RU-486 doesn’t even come close to meeting the Subpart H criteria: a normal pregnancy is not a serious or life-threatening illness (RU-486 is contraindicated for ectopic pregnancies); and surgical alternatives are safer for the mother. In short, FDA violated its own regulations to approve RU-486. (The advocacy group Judicial Watch has a detailed report on the Clinton administration’s drive to approve RU-48; and a Citizens Petition filed against the FDA on behalf of Concerned Women for America, the American Association of Pro-Life Obstetricians and Gynecologists, and Christian Medical Association offers a comprehensive account of the approval violations committed on behalf of RU-486 approval.)
RU-486 has caused a tremendously high rate of adverse events relative to the number of women who have taken the drug. As of last year, when the FDA provided information to the Subcommittee for its investigation, RU-486 had caused the deaths of at least eight women, nine life-threatening incidents, 232 hospitalizations, 116 blood transfusions, and 88 cases of infection. In total, we knew of more than 1070 adverse event cases associated with RU-486, out of only 575,000 prescriptions at most. This is even more alarming in light of the fact that adverse event reporting is notoriously low for any drug, much less a drug associated with abortion, for which reporting is expected to be even lower.
Finally, as explained in detail in The New England Journal of Medicine, RU-486 abortion (sometimes called “medical abortion”) is at least ten times more fatal than its surgical alternative. The figure, based on the most conservative numbers available, compares deaths from RU-486 abortion (a rate of 1 per 100,000) to surgical abortion before eight weeks (a rate of 0.1 per 100,000).
Now, just a few interesting facts about the business and manufacturing of this drug: Danco, the company that imports and distributes RU-486 (under the trade name of Mifeprex), is not a U.S. company, but is based in the Cayman Islands; RU-486 is its only product (making a voluntary withdrawal highly unlikely); and Danco imports RU-486 from that paragon of safe-product production, China.
So what are the options for actually withdrawing this drug from the market? There is a bill in the House that would suspend approval of RU-486 pending a Comptroller General review of the FDA’s initial approval. But approval could be reinstated after a favorable Comptroller General review. The FDA has authority, under a few provisions, for withdrawing a drug unilaterally, such as when a drug cannot be used safely despite restrictions, but it’s highly unlikely the FDA would pursue this course of action. The best current option for withdrawal of RU-486 rests with the Secretary of Health and Human Services, who has “Imminent Hazard” authority to remove a drug from the market under certain criteria (such as the unpredictability and severity of adverse events associated with a drug).

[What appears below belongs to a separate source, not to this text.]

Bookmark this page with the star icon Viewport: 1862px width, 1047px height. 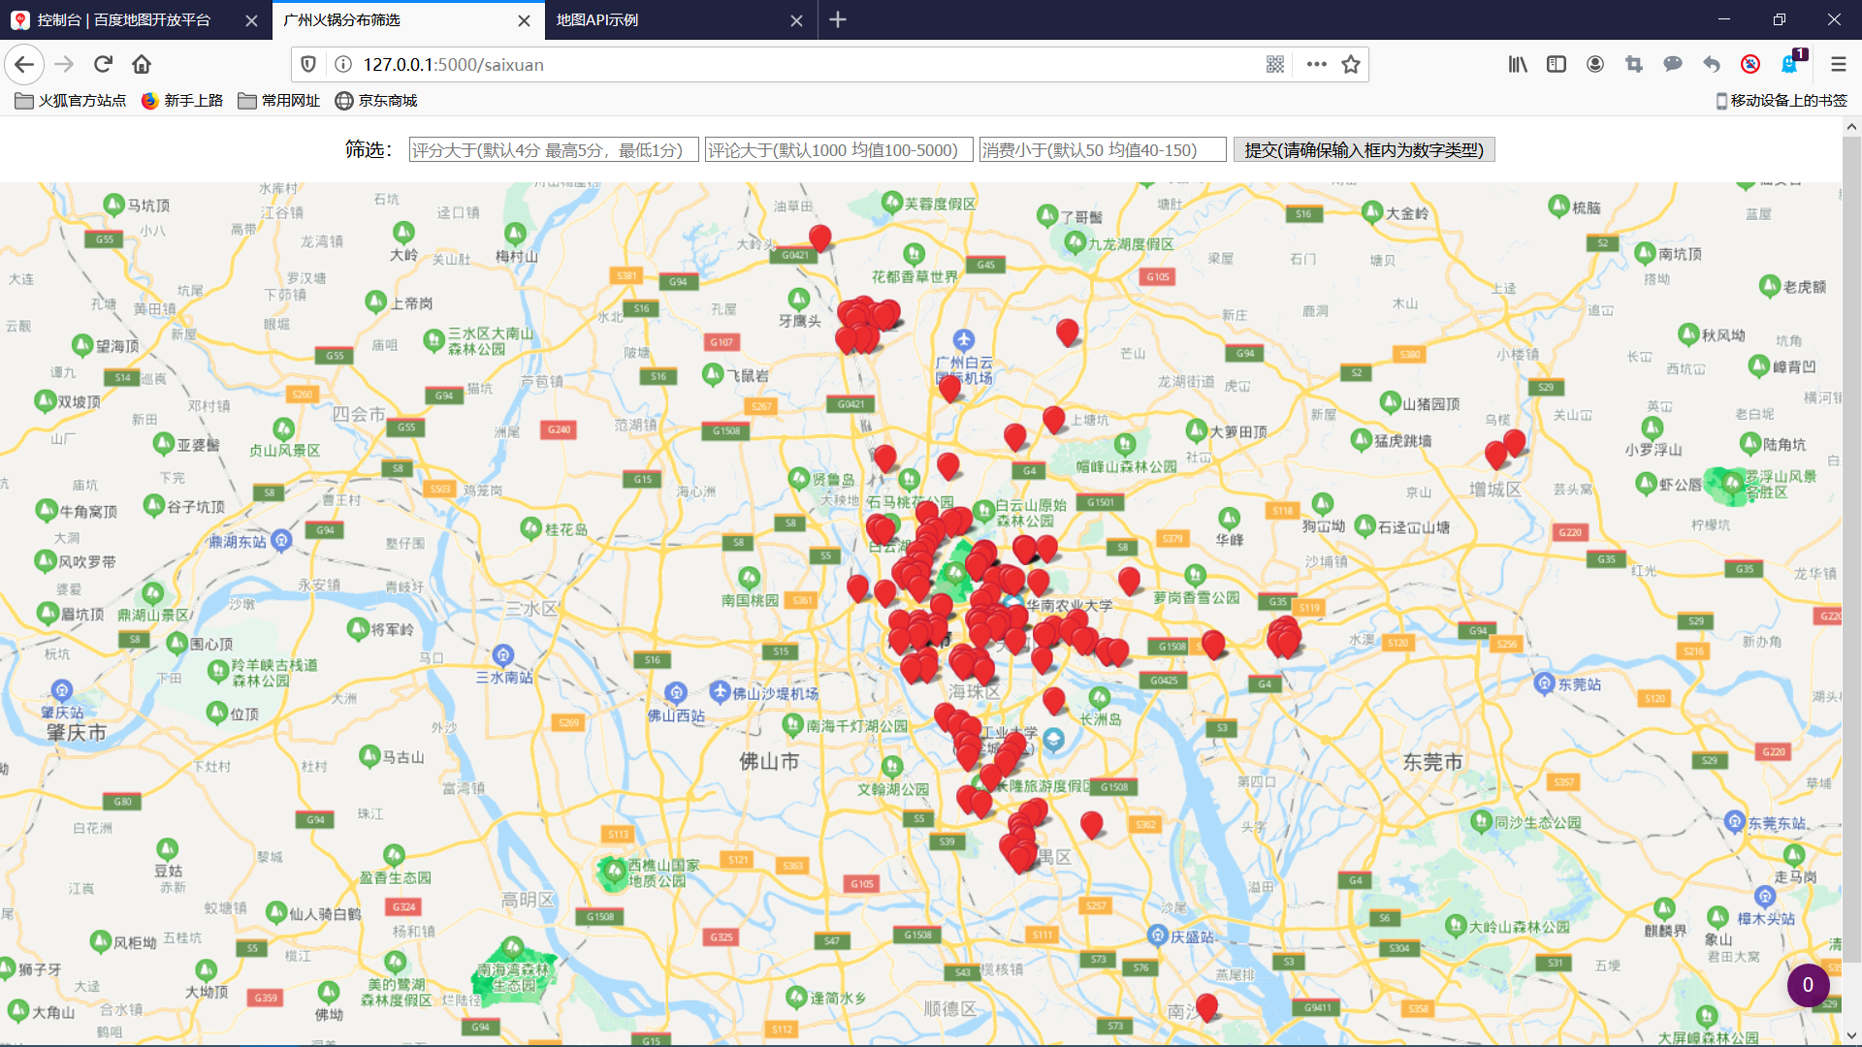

Returning to the mendacious headlines claiming RU-486 is “safe,” the careful reader will note that the study prompting this recent PR blitz lauding the abortion pill was not about the safety of RU-486 as a drug, or even as a form of abortion. The study was a comparison of subsequent pregnancy outcomes among women who had prior abortions, concluding that there was no difference between surgical or medical abortion on the impact on subsequent pregnancy.

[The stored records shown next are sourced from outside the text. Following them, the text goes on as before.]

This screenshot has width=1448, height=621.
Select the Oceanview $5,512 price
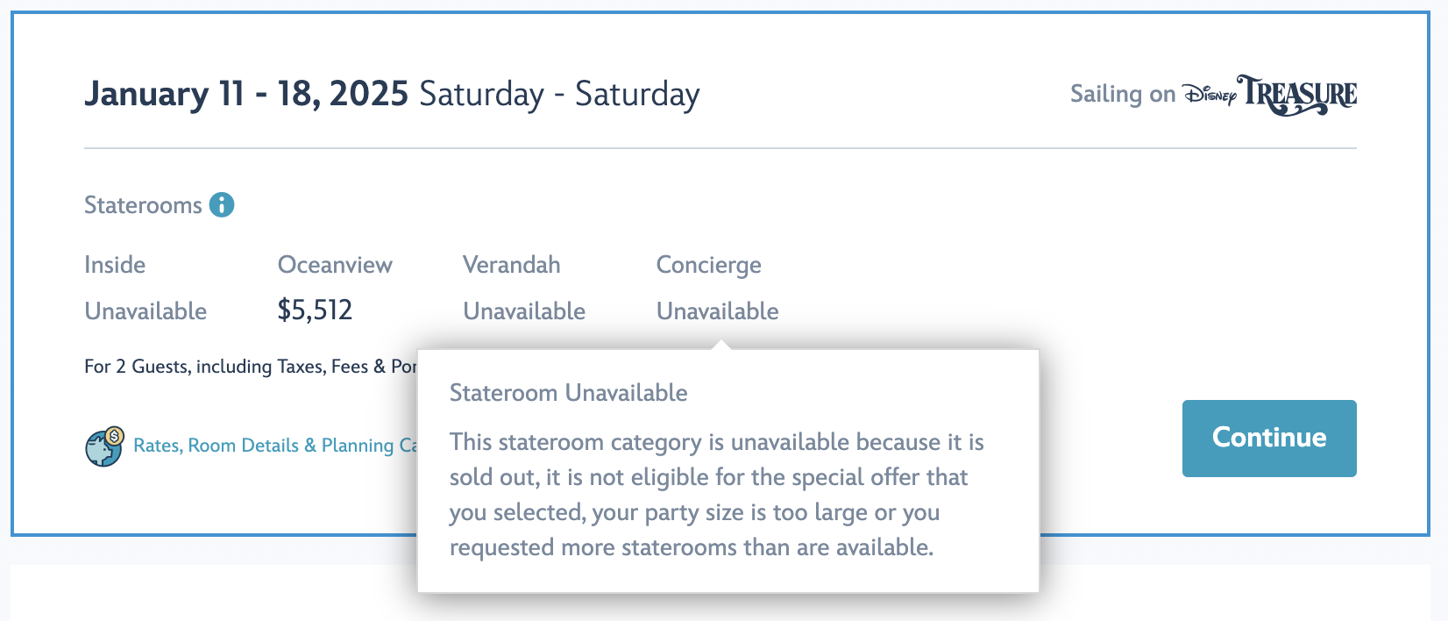point(315,311)
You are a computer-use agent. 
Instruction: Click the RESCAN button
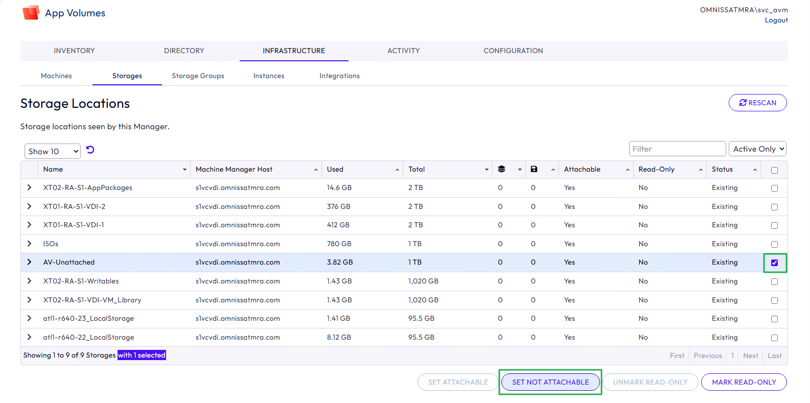[757, 103]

However, abortion in general poses some risk to subsequent pregnancy; so to say there is no difference in long-term risk after having a medical versus surgical abortion is like saying there is no difference in long-term risk after getting into a traffic accident in a sedan versus a motorcycle. It ignores the fact that traffic accidents are dangerous, and motorcycle accidents are much more deadly.